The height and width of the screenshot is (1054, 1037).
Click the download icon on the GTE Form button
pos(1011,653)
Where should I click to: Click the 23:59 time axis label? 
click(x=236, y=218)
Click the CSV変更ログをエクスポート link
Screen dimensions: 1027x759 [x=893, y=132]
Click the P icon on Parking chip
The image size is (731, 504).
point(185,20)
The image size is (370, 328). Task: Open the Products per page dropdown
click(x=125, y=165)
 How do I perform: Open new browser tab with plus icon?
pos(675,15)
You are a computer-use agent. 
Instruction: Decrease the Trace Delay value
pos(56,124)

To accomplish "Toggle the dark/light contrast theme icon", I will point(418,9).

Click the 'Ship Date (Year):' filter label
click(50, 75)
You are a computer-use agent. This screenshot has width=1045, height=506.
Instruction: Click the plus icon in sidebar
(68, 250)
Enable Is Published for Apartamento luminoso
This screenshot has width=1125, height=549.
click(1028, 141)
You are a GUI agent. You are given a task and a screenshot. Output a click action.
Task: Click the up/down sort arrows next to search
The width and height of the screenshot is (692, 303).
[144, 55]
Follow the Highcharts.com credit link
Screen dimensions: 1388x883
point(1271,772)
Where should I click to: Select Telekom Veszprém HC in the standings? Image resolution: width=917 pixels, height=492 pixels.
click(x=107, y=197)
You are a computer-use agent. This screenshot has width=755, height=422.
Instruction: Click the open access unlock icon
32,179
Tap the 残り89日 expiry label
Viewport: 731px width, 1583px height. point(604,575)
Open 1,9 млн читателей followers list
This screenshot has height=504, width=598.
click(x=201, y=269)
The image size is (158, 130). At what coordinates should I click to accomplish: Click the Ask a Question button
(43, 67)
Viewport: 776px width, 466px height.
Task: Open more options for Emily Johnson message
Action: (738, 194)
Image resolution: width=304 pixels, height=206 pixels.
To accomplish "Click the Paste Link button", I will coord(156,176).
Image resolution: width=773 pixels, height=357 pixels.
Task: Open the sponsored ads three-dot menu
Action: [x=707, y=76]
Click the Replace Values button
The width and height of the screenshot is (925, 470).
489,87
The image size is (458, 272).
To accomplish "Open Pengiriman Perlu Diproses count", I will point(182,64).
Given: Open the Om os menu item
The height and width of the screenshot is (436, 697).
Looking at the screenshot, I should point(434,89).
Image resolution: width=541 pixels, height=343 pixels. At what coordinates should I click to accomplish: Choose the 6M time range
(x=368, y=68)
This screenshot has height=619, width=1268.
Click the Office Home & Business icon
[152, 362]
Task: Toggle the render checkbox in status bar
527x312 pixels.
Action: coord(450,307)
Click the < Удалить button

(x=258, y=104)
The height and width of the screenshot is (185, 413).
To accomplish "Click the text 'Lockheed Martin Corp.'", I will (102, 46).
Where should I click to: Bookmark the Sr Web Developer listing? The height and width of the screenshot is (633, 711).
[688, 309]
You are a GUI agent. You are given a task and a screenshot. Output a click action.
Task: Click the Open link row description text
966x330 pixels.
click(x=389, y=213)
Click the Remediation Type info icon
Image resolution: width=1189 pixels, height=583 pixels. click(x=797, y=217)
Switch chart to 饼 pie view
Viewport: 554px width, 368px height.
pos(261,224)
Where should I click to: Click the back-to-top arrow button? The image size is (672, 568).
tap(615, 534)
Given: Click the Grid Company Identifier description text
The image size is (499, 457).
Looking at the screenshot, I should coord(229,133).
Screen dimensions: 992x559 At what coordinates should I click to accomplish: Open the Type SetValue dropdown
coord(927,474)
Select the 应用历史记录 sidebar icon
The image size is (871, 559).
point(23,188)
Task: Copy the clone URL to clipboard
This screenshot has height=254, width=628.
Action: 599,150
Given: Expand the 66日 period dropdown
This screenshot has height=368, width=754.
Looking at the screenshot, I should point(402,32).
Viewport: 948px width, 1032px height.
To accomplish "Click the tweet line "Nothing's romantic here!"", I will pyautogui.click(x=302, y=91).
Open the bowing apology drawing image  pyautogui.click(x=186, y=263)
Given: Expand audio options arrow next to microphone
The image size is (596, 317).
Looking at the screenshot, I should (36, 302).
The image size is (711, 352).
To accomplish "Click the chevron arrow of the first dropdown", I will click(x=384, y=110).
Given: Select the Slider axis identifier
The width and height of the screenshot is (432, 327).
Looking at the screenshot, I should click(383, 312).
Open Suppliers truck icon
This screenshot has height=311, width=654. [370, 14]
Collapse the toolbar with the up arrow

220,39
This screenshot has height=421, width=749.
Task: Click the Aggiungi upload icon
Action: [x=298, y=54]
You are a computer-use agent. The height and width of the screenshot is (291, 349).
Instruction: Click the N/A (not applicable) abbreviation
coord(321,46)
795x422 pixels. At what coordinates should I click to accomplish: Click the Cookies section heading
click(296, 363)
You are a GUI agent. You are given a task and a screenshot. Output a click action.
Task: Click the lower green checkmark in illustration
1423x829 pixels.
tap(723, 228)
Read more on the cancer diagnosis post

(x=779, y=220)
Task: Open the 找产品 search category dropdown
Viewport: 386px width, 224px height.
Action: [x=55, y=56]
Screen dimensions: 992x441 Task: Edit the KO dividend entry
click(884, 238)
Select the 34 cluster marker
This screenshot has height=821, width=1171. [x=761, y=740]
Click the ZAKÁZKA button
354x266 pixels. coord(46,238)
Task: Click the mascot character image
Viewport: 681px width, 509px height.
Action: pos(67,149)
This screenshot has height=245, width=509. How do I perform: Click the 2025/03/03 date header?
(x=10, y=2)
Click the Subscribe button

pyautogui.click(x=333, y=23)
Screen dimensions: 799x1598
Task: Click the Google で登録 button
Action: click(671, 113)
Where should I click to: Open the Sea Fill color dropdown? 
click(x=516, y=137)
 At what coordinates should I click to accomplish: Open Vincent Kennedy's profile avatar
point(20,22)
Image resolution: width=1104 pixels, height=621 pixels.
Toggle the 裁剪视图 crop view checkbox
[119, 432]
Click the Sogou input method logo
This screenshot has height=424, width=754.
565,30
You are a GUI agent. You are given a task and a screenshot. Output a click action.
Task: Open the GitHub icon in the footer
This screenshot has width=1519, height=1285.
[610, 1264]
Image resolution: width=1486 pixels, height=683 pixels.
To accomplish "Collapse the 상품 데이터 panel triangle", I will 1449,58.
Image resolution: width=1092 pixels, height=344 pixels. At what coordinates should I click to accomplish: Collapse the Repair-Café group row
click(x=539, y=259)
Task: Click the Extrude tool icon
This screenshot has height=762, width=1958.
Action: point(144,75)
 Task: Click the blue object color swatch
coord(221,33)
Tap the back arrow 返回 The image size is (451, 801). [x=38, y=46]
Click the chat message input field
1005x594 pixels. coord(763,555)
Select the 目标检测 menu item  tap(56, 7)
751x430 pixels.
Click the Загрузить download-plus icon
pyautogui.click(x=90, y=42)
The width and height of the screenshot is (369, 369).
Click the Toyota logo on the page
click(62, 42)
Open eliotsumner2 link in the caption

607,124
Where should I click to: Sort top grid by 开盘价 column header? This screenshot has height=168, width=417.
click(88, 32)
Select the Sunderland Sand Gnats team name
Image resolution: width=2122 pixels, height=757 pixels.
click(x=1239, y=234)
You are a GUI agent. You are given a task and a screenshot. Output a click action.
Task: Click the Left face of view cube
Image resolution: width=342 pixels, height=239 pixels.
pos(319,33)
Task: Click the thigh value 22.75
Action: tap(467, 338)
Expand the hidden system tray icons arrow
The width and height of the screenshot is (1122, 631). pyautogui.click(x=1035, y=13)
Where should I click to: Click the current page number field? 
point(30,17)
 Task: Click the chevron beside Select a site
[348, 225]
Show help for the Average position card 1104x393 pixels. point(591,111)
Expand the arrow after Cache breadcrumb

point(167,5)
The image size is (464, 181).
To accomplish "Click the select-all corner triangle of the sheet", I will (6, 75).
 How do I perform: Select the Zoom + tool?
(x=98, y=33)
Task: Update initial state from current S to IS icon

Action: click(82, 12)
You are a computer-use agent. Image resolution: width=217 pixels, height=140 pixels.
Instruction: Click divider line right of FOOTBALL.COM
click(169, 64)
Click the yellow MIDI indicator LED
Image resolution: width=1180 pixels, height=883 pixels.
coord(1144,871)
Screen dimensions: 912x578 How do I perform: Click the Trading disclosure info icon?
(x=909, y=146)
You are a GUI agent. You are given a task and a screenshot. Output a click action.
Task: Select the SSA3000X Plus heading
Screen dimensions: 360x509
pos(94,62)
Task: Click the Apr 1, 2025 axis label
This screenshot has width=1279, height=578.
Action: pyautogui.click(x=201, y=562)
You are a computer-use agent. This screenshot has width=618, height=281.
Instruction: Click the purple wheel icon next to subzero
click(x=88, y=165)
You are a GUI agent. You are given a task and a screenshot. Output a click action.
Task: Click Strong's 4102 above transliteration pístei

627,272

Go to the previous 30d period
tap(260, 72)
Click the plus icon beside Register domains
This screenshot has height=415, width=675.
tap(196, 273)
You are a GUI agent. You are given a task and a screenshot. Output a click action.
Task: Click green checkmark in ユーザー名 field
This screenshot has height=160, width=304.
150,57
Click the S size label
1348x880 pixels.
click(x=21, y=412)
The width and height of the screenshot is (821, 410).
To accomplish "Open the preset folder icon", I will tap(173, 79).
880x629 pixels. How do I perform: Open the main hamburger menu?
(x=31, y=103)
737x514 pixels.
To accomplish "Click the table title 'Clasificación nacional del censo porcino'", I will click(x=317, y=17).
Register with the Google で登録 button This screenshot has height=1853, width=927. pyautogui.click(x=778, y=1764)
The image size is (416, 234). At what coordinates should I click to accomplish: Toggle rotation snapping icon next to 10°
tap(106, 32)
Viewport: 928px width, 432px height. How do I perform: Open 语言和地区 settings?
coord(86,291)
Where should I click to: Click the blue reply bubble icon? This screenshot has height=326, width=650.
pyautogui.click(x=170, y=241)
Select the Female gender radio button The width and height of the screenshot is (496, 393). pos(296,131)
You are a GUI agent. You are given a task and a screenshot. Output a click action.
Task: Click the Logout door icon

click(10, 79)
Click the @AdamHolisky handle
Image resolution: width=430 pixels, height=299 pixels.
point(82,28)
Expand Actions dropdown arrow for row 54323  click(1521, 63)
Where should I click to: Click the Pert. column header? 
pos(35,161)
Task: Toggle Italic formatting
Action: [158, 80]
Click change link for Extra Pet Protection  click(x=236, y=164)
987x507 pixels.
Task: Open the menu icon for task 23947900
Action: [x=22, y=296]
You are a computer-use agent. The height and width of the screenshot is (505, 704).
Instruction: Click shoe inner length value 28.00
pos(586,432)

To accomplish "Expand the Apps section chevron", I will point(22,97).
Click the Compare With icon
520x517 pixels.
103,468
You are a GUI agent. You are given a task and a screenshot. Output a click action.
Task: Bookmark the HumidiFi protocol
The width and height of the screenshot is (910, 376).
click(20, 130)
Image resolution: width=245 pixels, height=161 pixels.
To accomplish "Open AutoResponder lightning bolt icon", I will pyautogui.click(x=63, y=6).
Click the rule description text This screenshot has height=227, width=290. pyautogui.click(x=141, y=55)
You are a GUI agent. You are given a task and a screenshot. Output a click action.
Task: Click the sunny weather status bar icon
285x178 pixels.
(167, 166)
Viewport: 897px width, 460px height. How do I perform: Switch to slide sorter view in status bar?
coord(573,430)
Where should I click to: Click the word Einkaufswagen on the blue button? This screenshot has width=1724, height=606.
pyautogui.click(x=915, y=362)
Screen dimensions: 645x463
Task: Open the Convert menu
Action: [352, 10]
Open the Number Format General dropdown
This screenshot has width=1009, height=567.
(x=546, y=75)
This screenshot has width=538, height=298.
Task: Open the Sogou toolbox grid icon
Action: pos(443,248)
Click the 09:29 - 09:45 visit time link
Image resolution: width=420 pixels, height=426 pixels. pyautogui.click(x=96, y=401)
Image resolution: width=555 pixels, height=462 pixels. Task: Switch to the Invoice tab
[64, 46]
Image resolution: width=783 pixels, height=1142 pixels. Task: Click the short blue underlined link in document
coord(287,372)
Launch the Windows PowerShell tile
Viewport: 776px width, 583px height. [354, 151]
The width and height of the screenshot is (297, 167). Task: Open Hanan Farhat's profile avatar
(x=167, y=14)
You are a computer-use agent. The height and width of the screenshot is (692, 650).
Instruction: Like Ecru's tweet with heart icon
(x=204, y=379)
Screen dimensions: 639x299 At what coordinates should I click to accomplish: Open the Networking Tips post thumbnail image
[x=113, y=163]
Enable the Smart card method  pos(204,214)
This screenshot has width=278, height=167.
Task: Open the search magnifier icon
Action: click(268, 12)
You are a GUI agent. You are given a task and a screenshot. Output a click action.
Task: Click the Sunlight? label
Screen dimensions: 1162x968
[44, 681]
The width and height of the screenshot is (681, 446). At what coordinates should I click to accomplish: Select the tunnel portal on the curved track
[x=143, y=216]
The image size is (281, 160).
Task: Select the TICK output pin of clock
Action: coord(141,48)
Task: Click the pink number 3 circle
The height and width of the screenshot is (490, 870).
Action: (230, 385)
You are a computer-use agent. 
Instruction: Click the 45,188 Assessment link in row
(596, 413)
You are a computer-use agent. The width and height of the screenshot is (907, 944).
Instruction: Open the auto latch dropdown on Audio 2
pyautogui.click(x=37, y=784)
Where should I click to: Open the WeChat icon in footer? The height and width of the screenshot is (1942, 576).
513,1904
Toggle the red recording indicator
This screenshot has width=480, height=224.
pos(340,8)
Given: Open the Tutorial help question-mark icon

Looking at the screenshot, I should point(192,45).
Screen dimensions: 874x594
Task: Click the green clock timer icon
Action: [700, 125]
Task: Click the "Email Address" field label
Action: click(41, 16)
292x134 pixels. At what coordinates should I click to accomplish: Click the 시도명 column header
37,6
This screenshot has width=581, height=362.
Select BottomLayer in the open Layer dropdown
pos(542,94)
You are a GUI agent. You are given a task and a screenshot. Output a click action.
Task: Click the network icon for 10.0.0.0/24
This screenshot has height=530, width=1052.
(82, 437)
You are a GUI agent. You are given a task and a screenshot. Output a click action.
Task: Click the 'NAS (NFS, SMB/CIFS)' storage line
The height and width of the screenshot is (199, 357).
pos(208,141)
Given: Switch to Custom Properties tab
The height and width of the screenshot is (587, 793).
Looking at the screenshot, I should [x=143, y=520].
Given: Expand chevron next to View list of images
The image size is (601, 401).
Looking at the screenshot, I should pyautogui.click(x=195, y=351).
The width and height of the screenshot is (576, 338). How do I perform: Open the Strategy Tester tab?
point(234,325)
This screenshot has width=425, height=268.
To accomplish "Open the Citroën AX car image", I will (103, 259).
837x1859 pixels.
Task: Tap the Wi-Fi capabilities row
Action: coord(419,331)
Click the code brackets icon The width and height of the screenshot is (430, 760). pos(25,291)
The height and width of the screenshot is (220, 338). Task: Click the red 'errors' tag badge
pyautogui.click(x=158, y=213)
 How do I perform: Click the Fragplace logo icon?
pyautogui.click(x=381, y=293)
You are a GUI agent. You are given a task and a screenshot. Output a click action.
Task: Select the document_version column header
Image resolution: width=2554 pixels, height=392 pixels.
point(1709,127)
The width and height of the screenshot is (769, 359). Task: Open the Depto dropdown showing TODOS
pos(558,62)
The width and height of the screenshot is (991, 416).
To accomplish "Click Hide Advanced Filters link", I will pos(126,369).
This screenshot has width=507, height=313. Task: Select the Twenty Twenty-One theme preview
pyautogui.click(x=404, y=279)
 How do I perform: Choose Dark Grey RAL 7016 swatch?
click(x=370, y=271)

§ Exercise
Copy each line of the records containing the string "Register".

§ Result of this exercise
Click the plus icon beside Register domains
Register with the Google で登録 button This screenshot has height=1853, width=927. pyautogui.click(x=778, y=1764)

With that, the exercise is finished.